=== RECORDS PROVIDED ===
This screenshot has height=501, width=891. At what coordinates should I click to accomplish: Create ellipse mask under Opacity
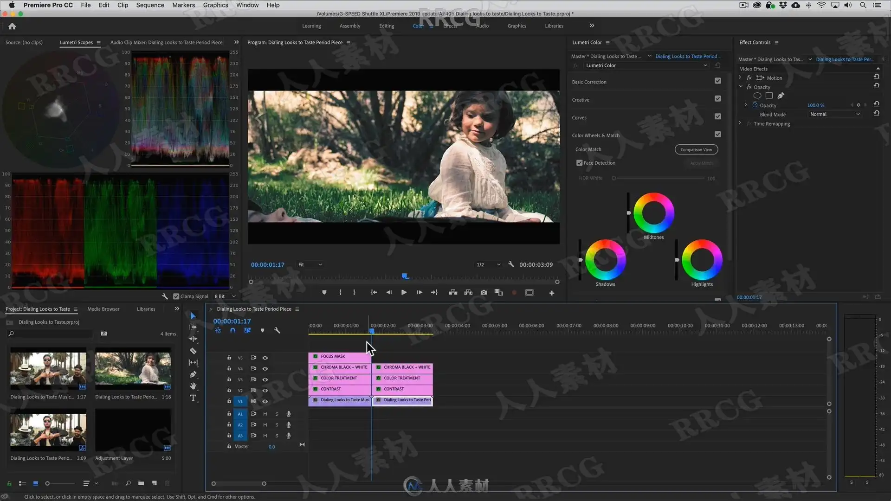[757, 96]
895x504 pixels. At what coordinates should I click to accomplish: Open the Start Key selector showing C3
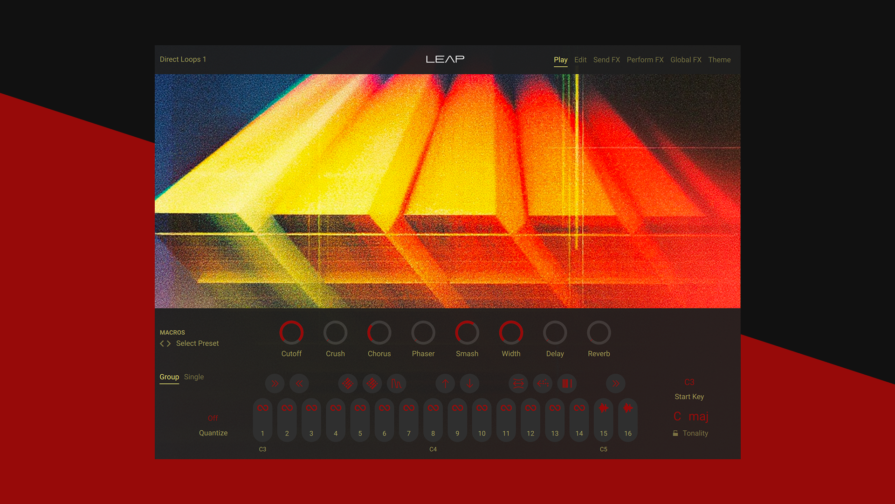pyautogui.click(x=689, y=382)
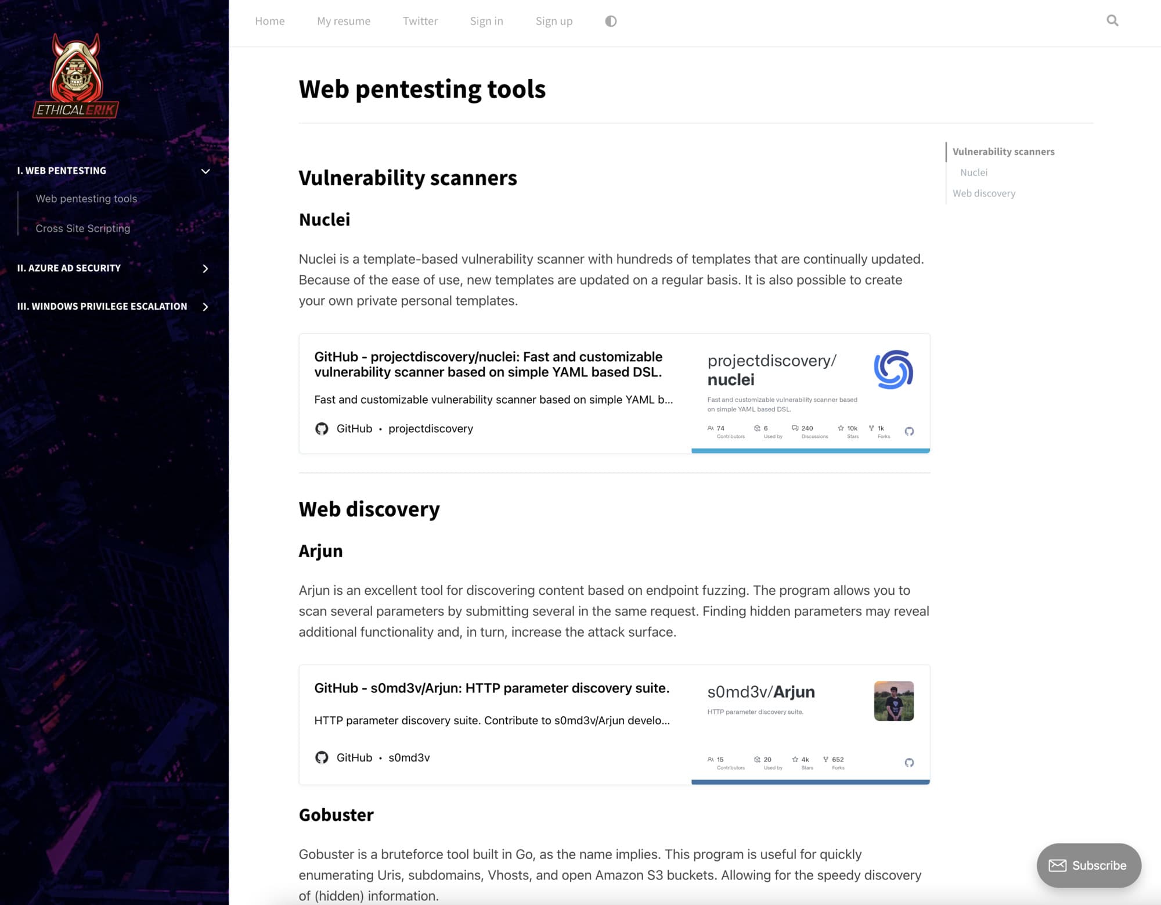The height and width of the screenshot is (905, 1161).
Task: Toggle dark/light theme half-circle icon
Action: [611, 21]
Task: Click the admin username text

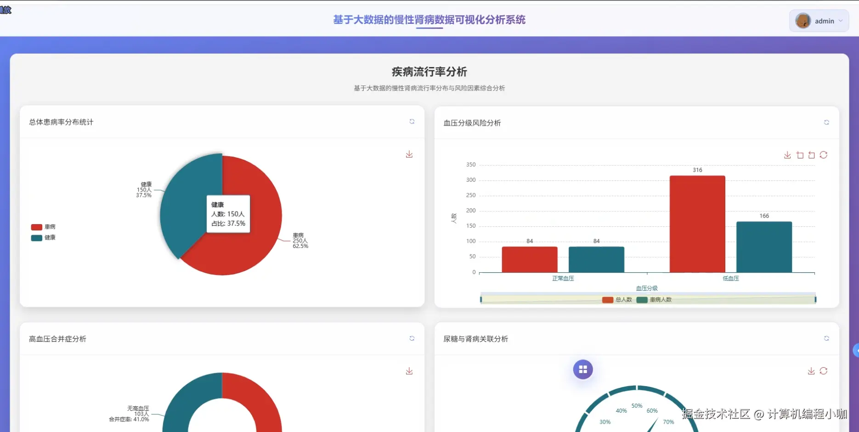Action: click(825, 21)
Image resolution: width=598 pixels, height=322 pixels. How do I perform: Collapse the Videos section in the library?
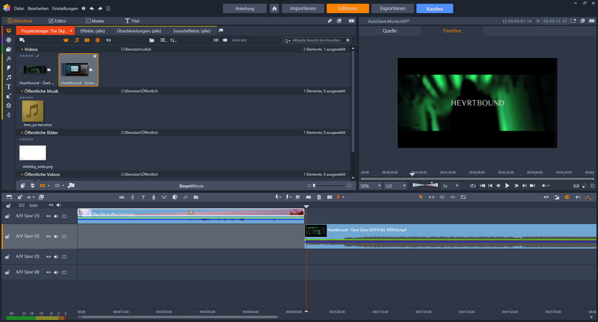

=== WHAT YOU NEED TO DO ===
The data above, line by line: transcribe it exactly and drop the pictures.

=== SOLUTION TO THE EXERCISE ===
This screenshot has height=501, width=891. At what coordinates should I click to accomplish: Create ellipse mask under Opacity
[757, 96]
895x504 pixels. At what coordinates should I click to accomplish: Open the Start Key selector showing C3
pyautogui.click(x=689, y=382)
The height and width of the screenshot is (905, 1161).
Task: Toggle dark/light theme half-circle icon
Action: [611, 21]
Task: Click the admin username text

Action: click(825, 21)
Image resolution: width=598 pixels, height=322 pixels. How do I perform: Collapse the Videos section in the library?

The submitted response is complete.